Et quatre-vingt-dix pourcents du temps, les dialogues sont soit explicatifs, soit ce sont des conversations pleurnichardes sur des questions de pardon, de bonne conscience et de morale. Un personnage va dire que c’est sa faute si telle catastrophe est arrivée, l’autre lui rétorque que non, c’est la sienne, etc. Que de la psychologie et de la morale lourdingue, des personnages qui sont les psys des autres personnages, et c'est bien ça qui occupe le plus de temps d'écran. Je regarde peu de séries, mais c’était globalement la même chose (en moins pire) dans The Walking Dead, une obsession pour la vertu et des personnages qui ne font que de se demander pardon. Il y a aussi énormément d’aphorismes bidon dans les dialogues, censés retranscrire un certain lien à la nature ou une forme de sagesse, mais ce sont presque toujours des slogans qui ne veulent rien dire, c’est de la caricature de l’écriture de Tolkien et rien d’autre.
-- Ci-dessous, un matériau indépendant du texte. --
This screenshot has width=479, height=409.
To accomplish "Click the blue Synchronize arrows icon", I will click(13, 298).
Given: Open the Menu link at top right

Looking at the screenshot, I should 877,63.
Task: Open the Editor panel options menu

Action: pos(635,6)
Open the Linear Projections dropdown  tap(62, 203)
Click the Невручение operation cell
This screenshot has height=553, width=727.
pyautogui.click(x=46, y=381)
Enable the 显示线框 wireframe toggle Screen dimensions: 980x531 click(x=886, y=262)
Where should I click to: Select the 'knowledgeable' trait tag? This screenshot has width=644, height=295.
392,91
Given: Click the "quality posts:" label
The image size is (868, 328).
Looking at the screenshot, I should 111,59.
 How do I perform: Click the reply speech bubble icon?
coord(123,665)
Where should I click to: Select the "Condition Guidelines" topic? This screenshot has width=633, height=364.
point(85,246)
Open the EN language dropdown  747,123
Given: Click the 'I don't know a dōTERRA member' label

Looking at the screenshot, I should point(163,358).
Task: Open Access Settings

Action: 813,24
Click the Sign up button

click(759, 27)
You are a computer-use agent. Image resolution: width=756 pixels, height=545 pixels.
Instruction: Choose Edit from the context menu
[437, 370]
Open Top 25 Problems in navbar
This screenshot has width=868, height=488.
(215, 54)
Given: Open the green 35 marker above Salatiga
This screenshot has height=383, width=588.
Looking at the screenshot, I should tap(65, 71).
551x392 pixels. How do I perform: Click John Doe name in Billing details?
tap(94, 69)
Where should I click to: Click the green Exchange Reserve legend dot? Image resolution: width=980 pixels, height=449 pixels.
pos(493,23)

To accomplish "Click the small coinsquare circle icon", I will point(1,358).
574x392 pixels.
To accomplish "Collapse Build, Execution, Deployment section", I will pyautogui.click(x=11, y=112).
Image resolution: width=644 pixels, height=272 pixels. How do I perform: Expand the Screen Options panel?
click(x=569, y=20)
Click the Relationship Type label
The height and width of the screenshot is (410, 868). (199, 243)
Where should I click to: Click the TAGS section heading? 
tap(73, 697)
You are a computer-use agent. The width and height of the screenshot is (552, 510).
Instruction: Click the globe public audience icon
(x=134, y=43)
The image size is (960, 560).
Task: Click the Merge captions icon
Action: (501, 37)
Comment peut-on tomber à côté à ce point et se vautrer dans un tel ridicule ?

La mise en scène est d’autant plus pauvre qu’on voit bien que les scénaristes ne savent pas quoi raconter. Autant les films de Jackson, malgré leurs défauts, avaient une trame solide donnée par les romans sur laquelle s’appuyer, autant dans la série c’est du bricolage de scènes qui alternent différents lieux pour faire passer le temps. Alors on fait s’arrêter les personnages quelque part, ce qui redonne toujours lieu aux mêmes scènes obligées filmées à l’identique à chaque fois : la rencontre avec les nouveaux personnages, la méfiance qu’ils éprouvent à l’égard de ceux qu’on connaît, puis ils ont un accord au départ, mais des tensions naissent, et tout s’étale comme ça, il se passe des épisodes entiers sans que rien n’arrive, où c’est juste des allers-retours, parce qu’il faut l’accord du père du nain pour prendre telle décision et qu’il ne veut pas, etc. Si rien ne se passe ça ne me dérange pas, mais à ce moment là il faut vraiment se poser et tourner une scène, une scène, un moment, que quelque chose se passe, que la personne qui tient la caméra donne l’impression de s’intéresser un minimum à ce qu’elle est en train de filmer. Jackson savait créer des moments purement chaleureux, poser son récit, mettre au second plan l’intrigue, et ça donner les meilleurs séquences de la saga : toutes les scènes entre Gandalf et Bilbo (jeune comme vieux), les fleurs sur la tombe du fils de Theoden, le cheval blanc dans la plaine, l’anniversaire des Bilbo, etc.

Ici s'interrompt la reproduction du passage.